The solution proposed by Salil Bhate was to calcaulte a score of the enrichment of the gene targeting guides compared to the negative controls.

In [28]:
import random 
import statistics

def enrich_score(scores, neg_ctrl_scores):
    assert(len(scores) == len(neg_ctrl_scores))
    return(statistics.mean(scores) - statistics.mean(neg_ctrl_scores))

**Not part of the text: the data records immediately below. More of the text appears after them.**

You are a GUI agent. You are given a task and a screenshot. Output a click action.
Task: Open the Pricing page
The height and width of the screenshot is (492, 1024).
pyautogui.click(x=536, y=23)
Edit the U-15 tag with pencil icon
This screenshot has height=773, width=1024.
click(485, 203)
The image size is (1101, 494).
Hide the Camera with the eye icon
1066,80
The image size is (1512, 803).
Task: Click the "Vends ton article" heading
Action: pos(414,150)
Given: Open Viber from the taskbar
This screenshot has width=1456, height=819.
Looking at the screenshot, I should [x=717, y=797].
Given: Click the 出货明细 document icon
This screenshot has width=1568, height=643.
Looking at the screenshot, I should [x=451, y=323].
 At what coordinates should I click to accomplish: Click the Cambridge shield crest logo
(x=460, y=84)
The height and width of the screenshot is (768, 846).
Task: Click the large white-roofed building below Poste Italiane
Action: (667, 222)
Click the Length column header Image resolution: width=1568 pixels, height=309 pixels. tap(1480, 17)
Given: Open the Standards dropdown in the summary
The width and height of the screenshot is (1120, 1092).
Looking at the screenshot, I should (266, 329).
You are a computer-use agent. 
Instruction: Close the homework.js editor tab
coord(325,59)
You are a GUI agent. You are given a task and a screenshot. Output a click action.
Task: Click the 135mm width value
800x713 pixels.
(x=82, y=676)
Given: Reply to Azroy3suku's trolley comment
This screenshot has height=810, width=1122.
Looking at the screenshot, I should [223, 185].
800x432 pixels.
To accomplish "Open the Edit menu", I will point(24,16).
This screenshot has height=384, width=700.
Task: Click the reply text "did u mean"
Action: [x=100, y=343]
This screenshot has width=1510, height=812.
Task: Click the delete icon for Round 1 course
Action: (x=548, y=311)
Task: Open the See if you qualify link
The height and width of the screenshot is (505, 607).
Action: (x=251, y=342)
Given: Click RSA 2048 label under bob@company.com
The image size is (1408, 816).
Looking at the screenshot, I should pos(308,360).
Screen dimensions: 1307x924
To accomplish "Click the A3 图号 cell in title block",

def cal_enrich(gene_targeting_guides, neg_ctrl_guides, n_bootstraps = 10000):
    n_gene = len(gene_targeting_guides)
    samples_scores = []
    for i in range(n_bootstraps):
        neg_ctrl_sample = random.sample(neg_ctrl_guides, n_gene)
        samples_scores.append(enrich_score(gene_targeting_guides, neg_ctrl_sample))
    return statistics.mean(samples_scores)

g = 'Gm4736'
guides = neuron[neuron['gene'] == g]['pos_vs_neg_lfc_avg'].tolist()
print(len(guides))
print(guides)

neg_ctrl_guides = neuron[neuron['gene'] == 'random']['pos_vs_neg_lfc_avg'].tolist()
print(len(neg_ctrl_guides))

neg_ctrl_sample = random.sample(neg_ctrl_guides, len(guides))
print(len(neg_ctrl_sample))
print(neg_ctrl_sample)

cal_enrich(neuron[neuron['gene'] == g]['pos_vs_neg_lfc_avg'].tolist(),
           neuron[neuron['gene'] == 'random']['pos_vs_neg_lfc_avg'].tolist())
5
[-0.051638582979339986, -0.5709901880241777, 0.17943040819011102, 0.17943040819011102, 0.5476740973761256]
8237
5
[-1.5268412000817353, 3.888907026395401, 2.5909816179634557, 0.9260165549450683, -0.3309388391867021]
Out[28]:
-0.2631524074368839
In [29]:
genes = neuron['gene'].unique().tolist()
genes.remove('random')
print(len(genes))
gene_scores = pd.DataFrame({'gene': genes})
gene_scores['score'] = \
  gene_scores['gene'].map(lambda g: cal_enrich(neuron[neuron['gene'] == g]['pos_vs_neg_lfc_avg'].tolist(),
                                               neuron[neuron['gene'] == 'random']['pos_vs_neg_lfc_avg'].tolist()))
gene_scores['n_guides'] = gene_scores['gene'].map(lambda g: sum(neuron['gene'] == g))
gene_scores.head()
785
Out[29]:
gene score n_guides
0 Sox17 -0.347266 252
1 Mybl1 -0.426841 48
2 Ncoa2 -0.432888 72
3 Msc 0.169258 60
4 Arid5a -0.015604 237
In [30]:
gene_scores.sort_values(by = 'score', ascending = False).head(30)
Out[30]:
gene score n_guides
216 Obox5 2.404559 2
86 Snai1 1.029969 82
205 Zfp239 0.926932 40
6 Pou3f3 0.874267 60
201 Pcbp1 0.818536 40
280 Zfp423 0.815143 138
212 Zfp628 0.812128 4
500 Pcbp2 0.794597 65
572 Foxd4 0.763076 38
604 Pax3 0.731000 141
124 Foxd3 0.723851 78
407 Sox11 0.723564 62
42 Ptf1a 0.667576 96
409 Twist1 0.633802 82
541 Zbtb12 0.611154 44
171 Foxk1 0.592274 34
135 Nfyc 0.571604 93
556 Pura 0.568692 37
342 Ascl1 0.566426 78
475 Zic2 0.548996 127
454 Foxd1 0.521924 82
82 Tgif2 0.519055 258
542 Pou5f1 0.517626 169
23 Myog 0.514009 110
391 Ikzf3 0.508076 31
563 Smad7 0.481705 114
239 Myod1 0.480629 148
112 Pou3f2 0.475212 90
444 Neurog1 0.474284 116
645 Nr1h2 0.473144 36
In [31]:
gene_scores['score'].hist(bins = 25, color = 'black')
Out[31]:
<AxesSubplot:>
In [32]:
gene_scores['score'].median()
Out[32]:
-0.06582876582313937

We see a lot of these genes overlap with the original list, though it doesn't correspond exactly. But that's not totally unexpected. We also see that the median of the gene scores is slightly negative, which means that most gene scores are negative. We cannot assume there that a null gene has zero effect, relative to the negative controls. Instead most genes have a negative effect. Seems strange, but it can trip you up.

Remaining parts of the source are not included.